The million-dollar question came early on, why has content marketing become so important all of a sudden?

Popsugar’s view was that the move of traffic from display to mobile has had a huge impact on that. Brands today have to become storytellers in order to get attention via mobile. Apps (and here I mean mainly social/chat apps) amount for 90% of time spent on mobile, which further stresses the importance of becoming a storyteller in order to participate in this exchange.

NewsCred’s view was that content marketing is so much more possible. As publishers have reinvented themselves over the past few years. This has created a new environment for brands and made content the way they can enter that conversation. The opportunities for brands are generally real and authentic; it’s not just marketing disguised as content. Brands often have great expertise in a specific area, such as Wholefoods for nutrition, NorthFace for outdoor living and Red Bull for extreme sports.

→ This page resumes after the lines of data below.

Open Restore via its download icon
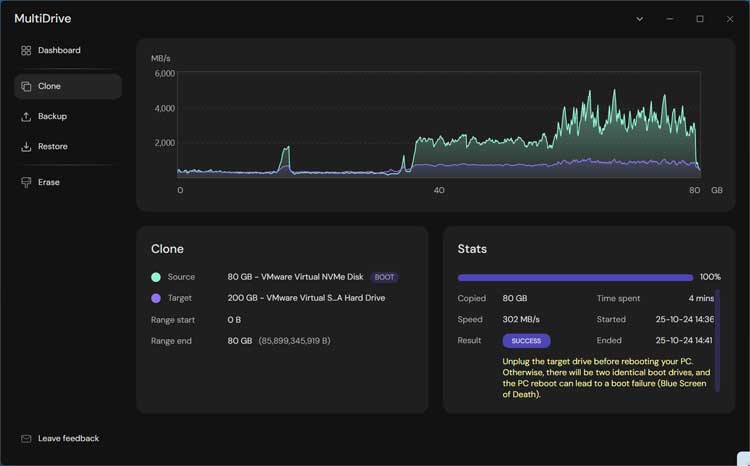The height and width of the screenshot is (466, 750). click(26, 147)
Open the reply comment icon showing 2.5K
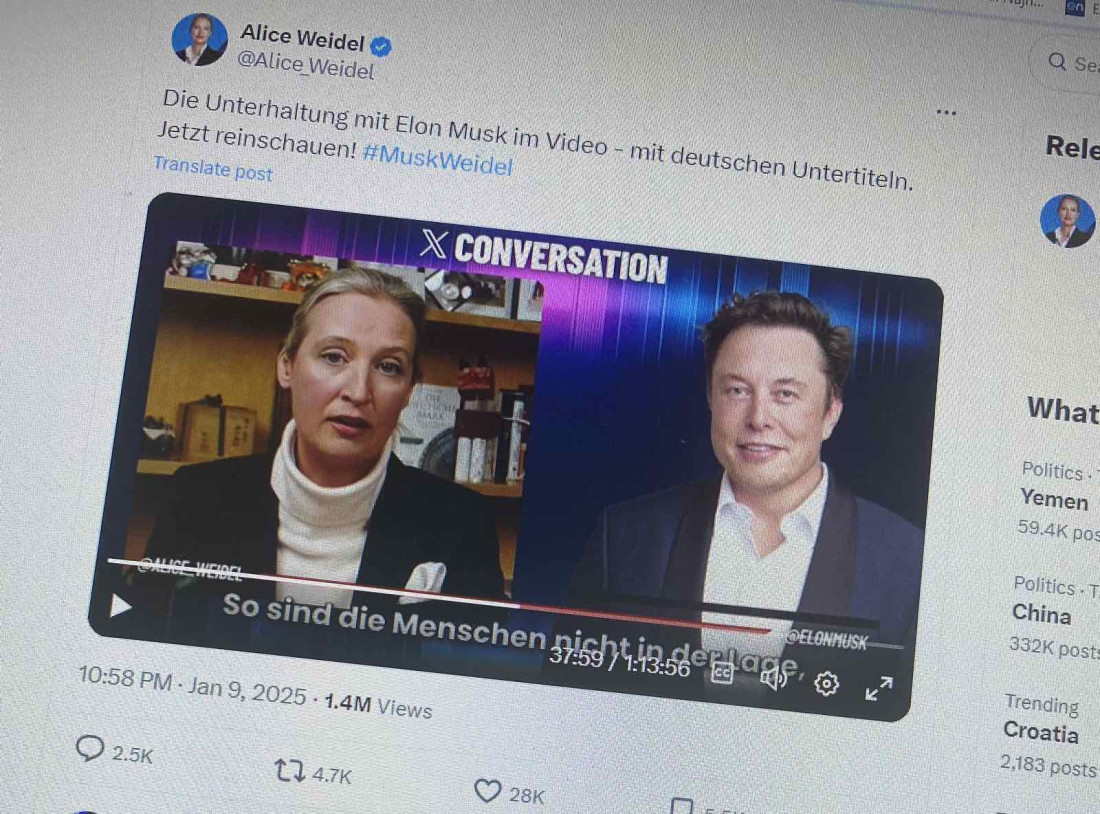This screenshot has width=1100, height=814. point(89,748)
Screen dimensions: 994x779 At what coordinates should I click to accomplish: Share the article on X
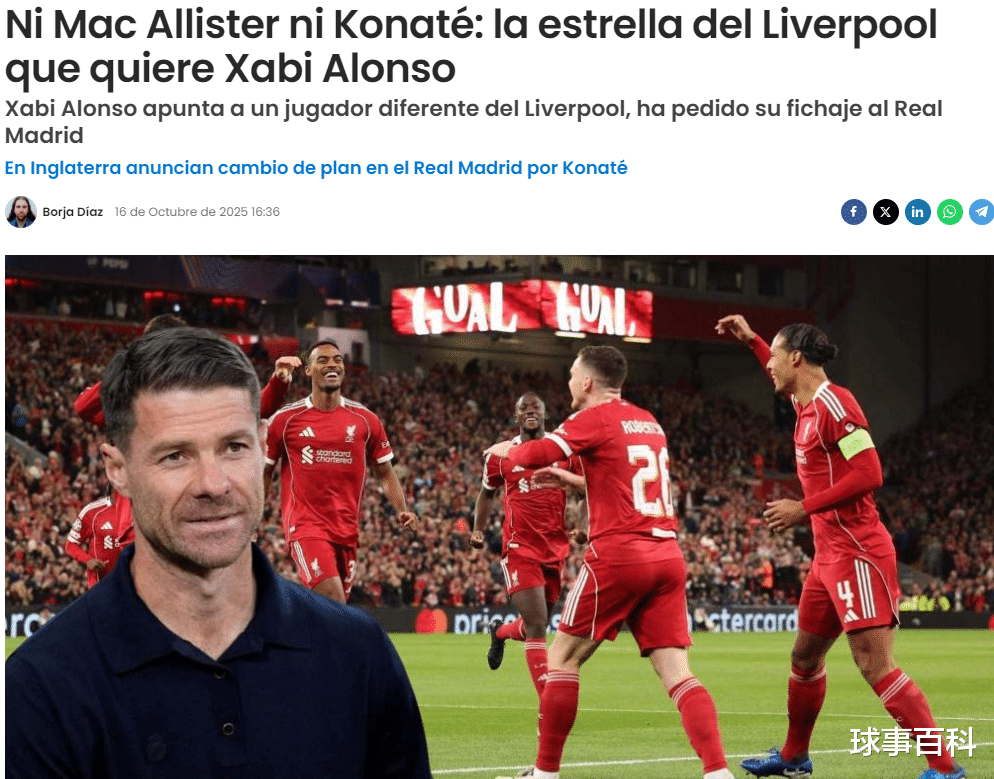[x=886, y=212]
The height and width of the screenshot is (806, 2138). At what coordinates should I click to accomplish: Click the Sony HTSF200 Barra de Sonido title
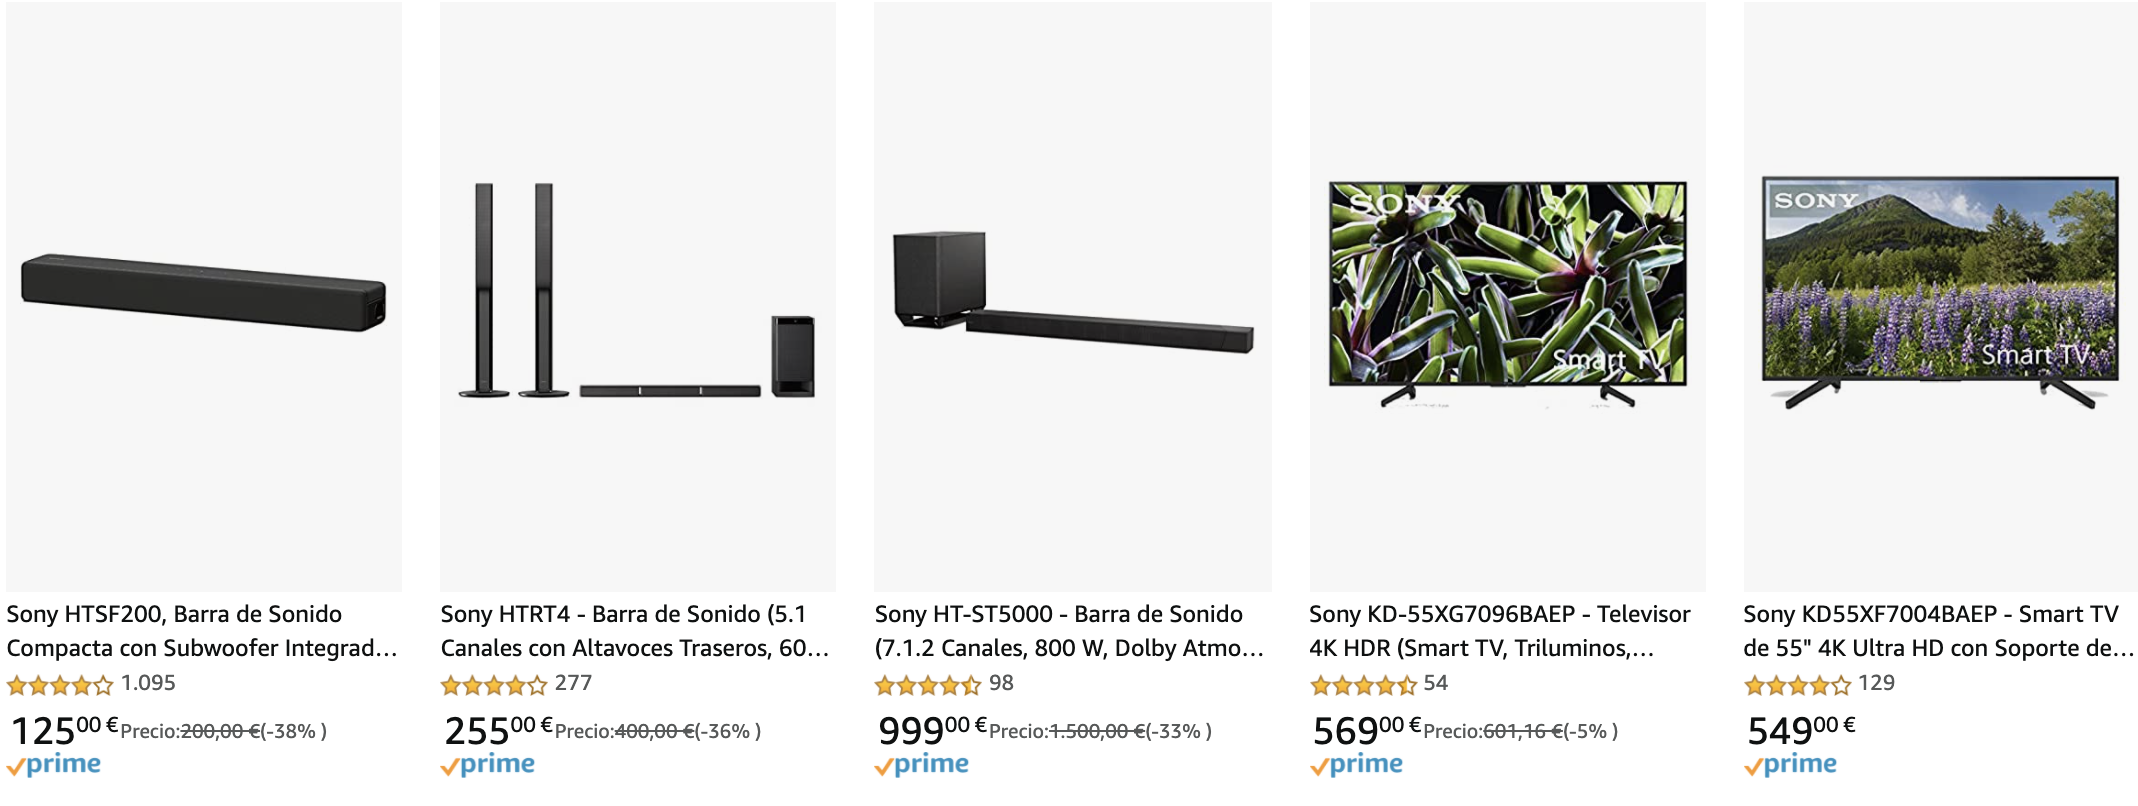click(202, 631)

Celtra added that it is also the power of data firing content marketing forward, as brands can establish almost in real time what is working, what isn’t and react accordingly, hence making their comms more effective and efficient.

However, OneSpot invited us not to forget that in some industries people still buy media for the ads. Think of fashion and Vogue, made by ads for 60% of its content. Ads in this case do become content, very resonating, which we can fully confirm from our experience working with three high fashion brands at Vizeum.

On to the second million-dollar question: how does data impact how brands can create better content, and better engagement as a result?

People are used to a completely different experience on mobile compared to Web, as Onespot first then Celtra elaborated. Everything is personalised. If I open my Uber app my usual car choice appears. If I open notes, I have my notes. If I open Spotify, I have my music.

All the data collected via mobile devices is finally starting to be used to create better content, and we have seen so many examples that content marketing can be Content with the capital C. Most content marketing still shows poor efforts, according to NewsCred. That’s why content marketing gets a bad name, because marketers don’t think enough about what their audience really likes, getting under their skin via data.

The best brands are really thinking like publishers. The more brands that can behave like that, the better content there will be out there.

The third and last really interesting topic that captured my attention was the reinvention of journalism that content marketing has fuelled, as editorial talent is now being employed by brands. Brands are starting to build ‘editorial wards’, as NewsCred creatively labeled them, made of a few journalists (often even just one) that then bring in different expertise, via freelancers or publishers…

This collaboration is contributing to the creation of great quality content, whether explicitly for marketing purposes or not. Content marketing isn’t a campaign, more a ‘trust transaction’ (NewsCred).

We see many more collaboration being built, also across a brand’s agency ecosystem, as PR, media and creative all join forces and cross-pollinate.